* Aim:
Put every line of the records below into a Markdown table, skipping blank lines. Use two columns: Row, with each line's number, and Text, with the line itself.
▽
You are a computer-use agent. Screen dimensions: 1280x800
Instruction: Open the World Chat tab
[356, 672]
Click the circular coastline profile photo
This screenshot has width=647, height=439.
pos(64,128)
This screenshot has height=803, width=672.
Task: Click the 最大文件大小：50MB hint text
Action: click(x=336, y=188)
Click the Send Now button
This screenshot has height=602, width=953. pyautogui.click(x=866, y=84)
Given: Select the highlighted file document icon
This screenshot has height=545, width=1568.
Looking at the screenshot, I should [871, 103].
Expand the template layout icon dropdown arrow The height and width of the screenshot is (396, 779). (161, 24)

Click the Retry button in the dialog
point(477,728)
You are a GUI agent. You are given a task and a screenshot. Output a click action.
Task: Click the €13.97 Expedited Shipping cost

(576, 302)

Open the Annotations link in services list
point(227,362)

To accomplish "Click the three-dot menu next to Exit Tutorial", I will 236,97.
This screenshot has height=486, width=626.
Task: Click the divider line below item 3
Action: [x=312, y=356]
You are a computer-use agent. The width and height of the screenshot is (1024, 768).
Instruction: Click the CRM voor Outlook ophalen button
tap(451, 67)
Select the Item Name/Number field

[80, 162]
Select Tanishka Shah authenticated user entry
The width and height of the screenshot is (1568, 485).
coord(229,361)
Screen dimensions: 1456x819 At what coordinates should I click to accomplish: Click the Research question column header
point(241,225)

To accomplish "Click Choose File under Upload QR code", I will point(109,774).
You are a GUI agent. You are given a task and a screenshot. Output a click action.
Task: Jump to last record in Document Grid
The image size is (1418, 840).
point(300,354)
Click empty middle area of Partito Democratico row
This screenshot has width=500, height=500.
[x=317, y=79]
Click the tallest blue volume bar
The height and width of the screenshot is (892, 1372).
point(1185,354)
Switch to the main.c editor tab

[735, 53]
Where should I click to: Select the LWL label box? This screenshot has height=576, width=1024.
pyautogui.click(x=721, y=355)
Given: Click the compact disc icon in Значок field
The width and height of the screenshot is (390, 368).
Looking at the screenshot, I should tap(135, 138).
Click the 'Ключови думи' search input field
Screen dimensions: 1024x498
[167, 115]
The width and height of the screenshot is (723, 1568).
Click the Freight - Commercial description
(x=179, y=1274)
△
* Correct answer:
| Row | Text |
|---|---|
| 1 | You are a computer-use agent. Screen dimensions: 1280x800 |
| 2 | Instruction: Open the World Chat tab |
| 3 | [356, 672] |
| 4 | Click the circular coastline profile photo |
| 5 | This screenshot has width=647, height=439. |
| 6 | pos(64,128) |
| 7 | This screenshot has height=803, width=672. |
| 8 | Task: Click the 最大文件大小：50MB hint text |
| 9 | Action: click(x=336, y=188) |
| 10 | Click the Send Now button |
| 11 | This screenshot has height=602, width=953. pyautogui.click(x=866, y=84) |
| 12 | Given: Select the highlighted file document icon |
| 13 | This screenshot has height=545, width=1568. |
| 14 | Looking at the screenshot, I should [871, 103]. |
| 15 | Expand the template layout icon dropdown arrow The height and width of the screenshot is (396, 779). (161, 24) |
| 16 | Click the Retry button in the dialog |
| 17 | point(477,728) |
| 18 | You are a GUI agent. You are given a task and a screenshot. Output a click action. |
| 19 | Task: Click the €13.97 Expedited Shipping cost |
| 20 | (576, 302) |
| 21 | Open the Annotations link in services list |
| 22 | point(227,362) |
| 23 | To accomplish "Click the three-dot menu next to Exit Tutorial", I will 236,97. |
| 24 | This screenshot has height=486, width=626. |
| 25 | Task: Click the divider line below item 3 |
| 26 | Action: [x=312, y=356] |
| 27 | You are a computer-use agent. The width and height of the screenshot is (1024, 768). |
| 28 | Instruction: Click the CRM voor Outlook ophalen button |
| 29 | tap(451, 67) |
| 30 | Select the Item Name/Number field |
| 31 | [80, 162] |
| 32 | Select Tanishka Shah authenticated user entry |
| 33 | The width and height of the screenshot is (1568, 485). |
| 34 | coord(229,361) |
| 35 | Screen dimensions: 1456x819 At what coordinates should I click to accomplish: Click the Research question column header |
| 36 | point(241,225) |
| 37 | To accomplish "Click Choose File under Upload QR code", I will point(109,774). |
| 38 | You are a GUI agent. You are given a task and a screenshot. Output a click action. |
| 39 | Task: Jump to last record in Document Grid |
| 40 | The image size is (1418, 840). |
| 41 | point(300,354) |
| 42 | Click empty middle area of Partito Democratico row |
| 43 | This screenshot has width=500, height=500. |
| 44 | [x=317, y=79] |
| 45 | Click the tallest blue volume bar |
| 46 | The height and width of the screenshot is (892, 1372). |
| 47 | point(1185,354) |
| 48 | Switch to the main.c editor tab |
| 49 | [735, 53] |
| 50 | Where should I click to: Select the LWL label box? This screenshot has height=576, width=1024. |
| 51 | pyautogui.click(x=721, y=355) |
| 52 | Given: Click the compact disc icon in Значок field |
| 53 | The width and height of the screenshot is (390, 368). |
| 54 | Looking at the screenshot, I should tap(135, 138). |
| 55 | Click the 'Ключови думи' search input field |
| 56 | Screen dimensions: 1024x498 |
| 57 | [167, 115] |
| 58 | The width and height of the screenshot is (723, 1568). |
| 59 | Click the Freight - Commercial description |
| 60 | (x=179, y=1274) |